Far from being short on cash, American corporations quickly returned to profitability and are now sitting on the largest pile of cash in recorded history. Unregulated credit default swaps, junk mortgages packaged as AAA bonds, and years of blind faith in a self-regulating financial sector caused the financial collapse. Tax rates had never been lower in my lifetime than they were in September 2008, and they are even lower today. Dozens of Fortune 500 including giants GE, Exxon, IBM, and Yahoo pay little or no corporate income tax since 2008. The number of local government workers has fallen by 550,000 since its peak in September 2008. Despite ratifying free trade agreements with 11 countries during the Bush presidency, we saw labor shift overseas. Despite 8 years of a Texas oil man in office, with all of the corresponding access and subsidies, gasoline averaged over $4/gallon on September 15, 2008. Or have we forgotten that too?
We do not have an over-taxed, over-regulated market place. There is no shortage of corporate cash or corporate profit. The "job creators" have never had lower tax rates on their capital gains or their income. We have "freer" trade than ever. We have fewer government employees, and continue to slash their wages and benefits. Real wages for American workers have been falling for a decade, and American labor productivity is incredibly high.

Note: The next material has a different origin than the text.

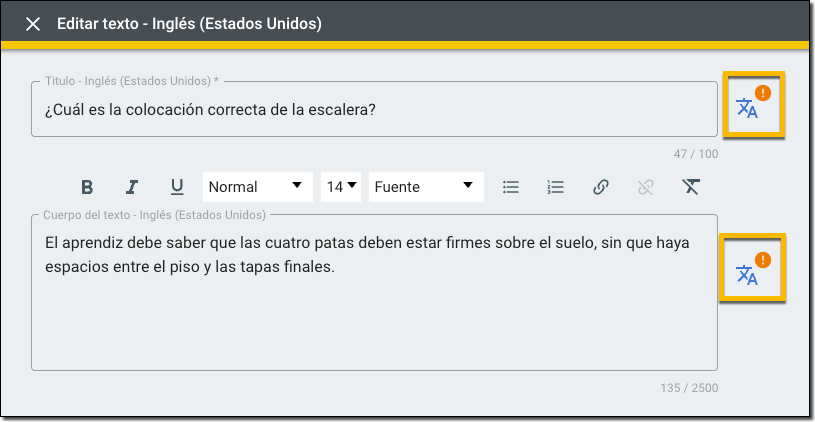Clear text formatting with toolbar icon
Viewport: 815px width, 422px height.
coord(691,187)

The bottom line is that the economy will not recover until we have more people working for higher wages and with more job security. So far, conservatives have successfully played on the fears and divisions of American workers to advance their political ambitions while rewarding their corporate donors. And at its best, President Obama's triangulation strategy blunts the worst of the GOP agenda while accepting the premise that taxation and regulation are the problem.
The transformation of the people who caused this crisis into victims of a "gangster government" will go down as one of the greatest PR campaigns in history. But we are reaching the nadir of this message, if only someone has the courage to articulate a response.
This response starts by remembering September 15th.